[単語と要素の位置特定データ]

____________

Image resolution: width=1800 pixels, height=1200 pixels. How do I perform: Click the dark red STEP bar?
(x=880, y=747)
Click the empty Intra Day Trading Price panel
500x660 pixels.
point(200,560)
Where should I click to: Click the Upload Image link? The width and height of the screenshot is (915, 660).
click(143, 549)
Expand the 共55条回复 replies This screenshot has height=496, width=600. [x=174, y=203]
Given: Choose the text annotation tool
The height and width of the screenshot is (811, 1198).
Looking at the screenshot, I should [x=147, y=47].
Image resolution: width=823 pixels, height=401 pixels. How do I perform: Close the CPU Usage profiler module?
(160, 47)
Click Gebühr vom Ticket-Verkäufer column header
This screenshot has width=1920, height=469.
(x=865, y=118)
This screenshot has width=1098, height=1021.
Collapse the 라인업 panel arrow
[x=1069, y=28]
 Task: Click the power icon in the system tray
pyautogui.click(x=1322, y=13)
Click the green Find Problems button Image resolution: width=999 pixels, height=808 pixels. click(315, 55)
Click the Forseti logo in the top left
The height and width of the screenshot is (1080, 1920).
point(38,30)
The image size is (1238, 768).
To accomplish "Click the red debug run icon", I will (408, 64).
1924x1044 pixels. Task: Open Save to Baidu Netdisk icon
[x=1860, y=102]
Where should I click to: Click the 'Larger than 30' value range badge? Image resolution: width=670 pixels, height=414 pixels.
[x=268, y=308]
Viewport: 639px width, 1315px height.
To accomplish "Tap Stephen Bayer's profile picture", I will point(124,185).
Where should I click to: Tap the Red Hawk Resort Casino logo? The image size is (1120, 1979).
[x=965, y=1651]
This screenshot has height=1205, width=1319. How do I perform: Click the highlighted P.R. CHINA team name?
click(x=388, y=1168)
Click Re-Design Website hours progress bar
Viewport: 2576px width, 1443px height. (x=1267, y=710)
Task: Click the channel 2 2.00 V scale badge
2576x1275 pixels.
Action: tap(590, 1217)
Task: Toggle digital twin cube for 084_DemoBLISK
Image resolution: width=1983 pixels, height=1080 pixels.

____________

* **作業内容**
上の行をすべて、一字も変えずにそのまま書き出すこと。

* **問題の解答**
Image resolution: width=1800 pixels, height=1200 pixels. How do I perform: Click the dark red STEP bar?
(x=880, y=747)
Click the empty Intra Day Trading Price panel
500x660 pixels.
point(200,560)
Where should I click to: Click the Upload Image link? The width and height of the screenshot is (915, 660).
click(143, 549)
Expand the 共55条回复 replies This screenshot has height=496, width=600. [x=174, y=203]
Given: Choose the text annotation tool
The height and width of the screenshot is (811, 1198).
Looking at the screenshot, I should [x=147, y=47].
Image resolution: width=823 pixels, height=401 pixels. How do I perform: Close the CPU Usage profiler module?
(160, 47)
Click Gebühr vom Ticket-Verkäufer column header
This screenshot has width=1920, height=469.
(x=865, y=118)
This screenshot has width=1098, height=1021.
Collapse the 라인업 panel arrow
[x=1069, y=28]
 Task: Click the power icon in the system tray
pyautogui.click(x=1322, y=13)
Click the green Find Problems button Image resolution: width=999 pixels, height=808 pixels. click(315, 55)
Click the Forseti logo in the top left
The height and width of the screenshot is (1080, 1920).
point(38,30)
The image size is (1238, 768).
To accomplish "Click the red debug run icon", I will (408, 64).
1924x1044 pixels. Task: Open Save to Baidu Netdisk icon
[x=1860, y=102]
Where should I click to: Click the 'Larger than 30' value range badge? Image resolution: width=670 pixels, height=414 pixels.
[x=268, y=308]
Viewport: 639px width, 1315px height.
To accomplish "Tap Stephen Bayer's profile picture", I will point(124,185).
Where should I click to: Tap the Red Hawk Resort Casino logo? The image size is (1120, 1979).
[x=965, y=1651]
This screenshot has height=1205, width=1319. How do I perform: Click the highlighted P.R. CHINA team name?
click(x=388, y=1168)
Click Re-Design Website hours progress bar
Viewport: 2576px width, 1443px height. (x=1267, y=710)
Task: Click the channel 2 2.00 V scale badge
2576x1275 pixels.
Action: tap(590, 1217)
Task: Toggle digital twin cube for 084_DemoBLISK
Image resolution: width=1983 pixels, height=1080 pixels.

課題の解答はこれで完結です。